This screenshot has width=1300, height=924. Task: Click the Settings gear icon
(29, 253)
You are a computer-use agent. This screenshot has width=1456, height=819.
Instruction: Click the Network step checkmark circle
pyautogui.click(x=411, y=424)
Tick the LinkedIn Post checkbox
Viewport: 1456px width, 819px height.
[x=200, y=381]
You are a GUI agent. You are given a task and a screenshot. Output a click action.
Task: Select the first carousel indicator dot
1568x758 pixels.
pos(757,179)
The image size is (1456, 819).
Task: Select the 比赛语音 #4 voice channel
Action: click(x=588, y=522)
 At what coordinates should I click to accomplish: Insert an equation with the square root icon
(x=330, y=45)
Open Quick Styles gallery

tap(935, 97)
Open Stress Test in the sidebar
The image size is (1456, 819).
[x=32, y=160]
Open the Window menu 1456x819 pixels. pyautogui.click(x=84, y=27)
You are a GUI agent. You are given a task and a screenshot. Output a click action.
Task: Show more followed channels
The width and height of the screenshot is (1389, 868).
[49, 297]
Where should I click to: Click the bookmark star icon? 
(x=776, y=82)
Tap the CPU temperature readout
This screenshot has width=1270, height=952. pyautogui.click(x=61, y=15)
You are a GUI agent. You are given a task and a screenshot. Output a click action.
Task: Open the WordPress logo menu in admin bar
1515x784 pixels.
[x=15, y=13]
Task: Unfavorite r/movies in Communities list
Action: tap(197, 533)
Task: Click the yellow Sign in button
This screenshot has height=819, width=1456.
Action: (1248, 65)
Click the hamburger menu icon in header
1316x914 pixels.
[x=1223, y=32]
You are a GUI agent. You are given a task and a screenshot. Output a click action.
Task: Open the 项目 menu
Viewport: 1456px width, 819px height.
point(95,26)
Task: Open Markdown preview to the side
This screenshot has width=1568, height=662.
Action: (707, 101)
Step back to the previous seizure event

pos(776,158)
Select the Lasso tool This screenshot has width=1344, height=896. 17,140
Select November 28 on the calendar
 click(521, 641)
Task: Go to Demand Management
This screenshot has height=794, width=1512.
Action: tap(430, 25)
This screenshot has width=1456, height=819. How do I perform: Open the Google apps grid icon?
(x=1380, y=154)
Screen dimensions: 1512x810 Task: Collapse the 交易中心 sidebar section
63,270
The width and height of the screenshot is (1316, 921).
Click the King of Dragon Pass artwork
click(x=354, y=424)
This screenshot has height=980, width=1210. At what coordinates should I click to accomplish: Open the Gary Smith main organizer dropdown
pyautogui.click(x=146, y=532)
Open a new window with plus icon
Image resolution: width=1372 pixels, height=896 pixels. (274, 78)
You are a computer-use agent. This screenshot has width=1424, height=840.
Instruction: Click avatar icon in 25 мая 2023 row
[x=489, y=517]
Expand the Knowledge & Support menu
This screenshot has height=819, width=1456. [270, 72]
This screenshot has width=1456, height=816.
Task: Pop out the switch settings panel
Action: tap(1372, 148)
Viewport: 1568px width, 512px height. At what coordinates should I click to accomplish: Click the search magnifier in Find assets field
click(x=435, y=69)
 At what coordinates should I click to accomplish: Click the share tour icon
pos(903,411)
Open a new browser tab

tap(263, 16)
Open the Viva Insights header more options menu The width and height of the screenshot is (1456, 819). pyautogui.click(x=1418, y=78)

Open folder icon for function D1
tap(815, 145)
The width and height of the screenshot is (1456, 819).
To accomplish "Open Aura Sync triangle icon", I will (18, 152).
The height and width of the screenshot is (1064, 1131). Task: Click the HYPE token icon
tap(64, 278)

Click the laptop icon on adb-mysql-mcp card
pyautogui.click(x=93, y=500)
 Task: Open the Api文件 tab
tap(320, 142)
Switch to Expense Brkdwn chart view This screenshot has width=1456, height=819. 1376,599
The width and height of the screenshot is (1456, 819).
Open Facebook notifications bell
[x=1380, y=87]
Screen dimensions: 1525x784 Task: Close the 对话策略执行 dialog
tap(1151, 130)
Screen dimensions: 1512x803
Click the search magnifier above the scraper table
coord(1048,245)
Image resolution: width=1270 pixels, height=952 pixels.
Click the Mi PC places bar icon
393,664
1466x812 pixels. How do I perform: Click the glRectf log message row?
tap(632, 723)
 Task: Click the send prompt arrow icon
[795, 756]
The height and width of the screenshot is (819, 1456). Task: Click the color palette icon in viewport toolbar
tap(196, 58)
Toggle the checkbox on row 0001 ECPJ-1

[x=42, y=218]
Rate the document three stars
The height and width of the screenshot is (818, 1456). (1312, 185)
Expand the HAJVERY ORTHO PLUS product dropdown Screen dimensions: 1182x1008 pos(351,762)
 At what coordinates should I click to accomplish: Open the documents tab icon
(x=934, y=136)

===

What is required:
The entire listing above, every line of it, should be copied out exactly.

Exercise solution:
This screenshot has width=1300, height=924. Task: Click the Settings gear icon
(29, 253)
You are a computer-use agent. This screenshot has width=1456, height=819.
Instruction: Click the Network step checkmark circle
pyautogui.click(x=411, y=424)
Tick the LinkedIn Post checkbox
Viewport: 1456px width, 819px height.
[x=200, y=381]
You are a GUI agent. You are given a task and a screenshot. Output a click action.
Task: Select the first carousel indicator dot
1568x758 pixels.
pos(757,179)
The image size is (1456, 819).
Task: Select the 比赛语音 #4 voice channel
Action: click(x=588, y=522)
 At what coordinates should I click to accomplish: Insert an equation with the square root icon
(x=330, y=45)
Open Quick Styles gallery

tap(935, 97)
Open Stress Test in the sidebar
The image size is (1456, 819).
[x=32, y=160]
Open the Window menu 1456x819 pixels. pyautogui.click(x=84, y=27)
You are a GUI agent. You are given a task and a screenshot. Output a click action.
Task: Show more followed channels
The width and height of the screenshot is (1389, 868).
[49, 297]
Where should I click to: Click the bookmark star icon? 
(x=776, y=82)
Tap the CPU temperature readout
This screenshot has width=1270, height=952. pyautogui.click(x=61, y=15)
You are a GUI agent. You are given a task and a screenshot. Output a click action.
Task: Open the WordPress logo menu in admin bar
1515x784 pixels.
[x=15, y=13]
Task: Unfavorite r/movies in Communities list
Action: tap(197, 533)
Task: Click the yellow Sign in button
This screenshot has height=819, width=1456.
Action: (1248, 65)
Click the hamburger menu icon in header
1316x914 pixels.
[x=1223, y=32]
You are a GUI agent. You are given a task and a screenshot. Output a click action.
Task: Open the 项目 menu
Viewport: 1456px width, 819px height.
point(95,26)
Task: Open Markdown preview to the side
This screenshot has width=1568, height=662.
Action: (707, 101)
Step back to the previous seizure event

pos(776,158)
Select the Lasso tool This screenshot has width=1344, height=896. 17,140
Select November 28 on the calendar
 click(521, 641)
Task: Go to Demand Management
This screenshot has height=794, width=1512.
Action: tap(430, 25)
This screenshot has width=1456, height=819. How do I perform: Open the Google apps grid icon?
(x=1380, y=154)
Screen dimensions: 1512x810 Task: Collapse the 交易中心 sidebar section
63,270
The width and height of the screenshot is (1316, 921).
Click the King of Dragon Pass artwork
click(x=354, y=424)
This screenshot has height=980, width=1210. At what coordinates should I click to accomplish: Open the Gary Smith main organizer dropdown
pyautogui.click(x=146, y=532)
Open a new window with plus icon
Image resolution: width=1372 pixels, height=896 pixels. (274, 78)
You are a computer-use agent. This screenshot has width=1424, height=840.
Instruction: Click avatar icon in 25 мая 2023 row
[x=489, y=517]
Expand the Knowledge & Support menu
This screenshot has height=819, width=1456. [270, 72]
This screenshot has width=1456, height=816.
Task: Pop out the switch settings panel
Action: tap(1372, 148)
Viewport: 1568px width, 512px height. At what coordinates should I click to accomplish: Click the search magnifier in Find assets field
click(x=435, y=69)
 At what coordinates should I click to accomplish: Click the share tour icon
pos(903,411)
Open a new browser tab

tap(263, 16)
Open the Viva Insights header more options menu The width and height of the screenshot is (1456, 819). pyautogui.click(x=1418, y=78)

Open folder icon for function D1
tap(815, 145)
The width and height of the screenshot is (1456, 819).
To accomplish "Open Aura Sync triangle icon", I will (18, 152).
The height and width of the screenshot is (1064, 1131). Task: Click the HYPE token icon
tap(64, 278)

Click the laptop icon on adb-mysql-mcp card
pyautogui.click(x=93, y=500)
 Task: Open the Api文件 tab
tap(320, 142)
Switch to Expense Brkdwn chart view This screenshot has width=1456, height=819. 1376,599
The width and height of the screenshot is (1456, 819).
Open Facebook notifications bell
[x=1380, y=87]
Screen dimensions: 1525x784 Task: Close the 对话策略执行 dialog
tap(1151, 130)
Screen dimensions: 1512x803
Click the search magnifier above the scraper table
coord(1048,245)
Image resolution: width=1270 pixels, height=952 pixels.
Click the Mi PC places bar icon
393,664
1466x812 pixels. How do I perform: Click the glRectf log message row?
tap(632, 723)
 Task: Click the send prompt arrow icon
[795, 756]
The height and width of the screenshot is (819, 1456). Task: Click the color palette icon in viewport toolbar
tap(196, 58)
Toggle the checkbox on row 0001 ECPJ-1

[x=42, y=218]
Rate the document three stars
The height and width of the screenshot is (818, 1456). (1312, 185)
Expand the HAJVERY ORTHO PLUS product dropdown Screen dimensions: 1182x1008 pos(351,762)
 At what coordinates should I click to accomplish: Open the documents tab icon
(x=934, y=136)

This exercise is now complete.